Fake Meltdown and Spectre Patch Phishing Emails
Date: Jan 10, 2018
Take note – cyber criminals have already jumped on the ‘Meltdown and Spectre’ bandwagon with patch phishing attacks. You need to take action now.
* Vendors are quickly rolling out patches. Microsoft and Google did so last Thursday. Patch quickly but with discretion: not all anti-virus programs are compatible with the updates.
* Be alert for social engineering scams related to the bug announcements. These follow most major cyber incidents, and Meltdown and Spectre are no different. Remind your employees of your patching policies and notification practices (a ready-to-send email to your users is below). Remind your end users that they’re the last line of defence.
* Your IT end users may notice that some of the services they use seem to be moving more slowly. This may not be evidence of a problem, but rather a sign that those services, cloud providers in particular, are taking steps to mitigate the risk.

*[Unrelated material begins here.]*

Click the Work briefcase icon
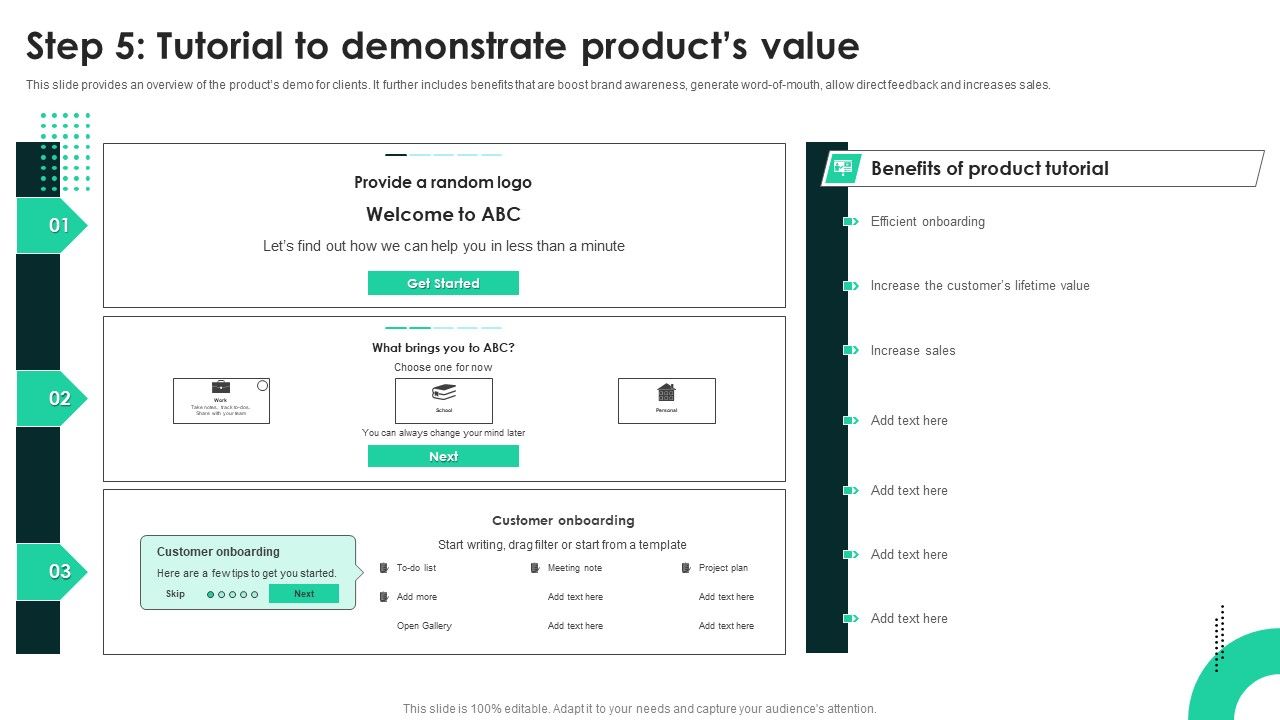 tap(221, 387)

* ARM, Apple and AMD processors are known to be afflicted with Spectre – these chips are widely used in distributed, set-it-and-forget-it, Internet-of-things devices. This means the risk is likely to linger there the longest.
* The disclosure suggests a human problem. Google found the flaws last summer and vendors have been quietly working to prepare fixes since then. The news broke suddenly, and before fixes were entirely ready, because Google determined that someone, somewhere, had begun to leak the news.
Text you can copy / paste and send to your IT end users:
Computer researchers have recently found out that the main chip in most modern computers—the CPU—has a hardware bug. It’s really a design flaw in the hardware that has been there for years. This is a big deal because it affects almost every computer on our network, including your workstation and all our servers.
This hardware bug allows malicious programs to steal data that is being processed in your computer memory. Normally, applications are not able to do that because they are isolated from each other and the operating system. This hardware bug breaks that isolation.
So, if cyber criminals are able to get malicious software running on your computer, they can access your passwords stored in a password manager or browser, your emails, instant messages and even business-critical documents. Not good.
What Are We Doing About This?
We need to update and patch all machines on the network. This is going to take some time, some of the patches are not even available yet. We also may have to replace some mission-critical computers to fix this.
In the meantime, you need to be extra vigilant, with security top of mind and Think Before You Click.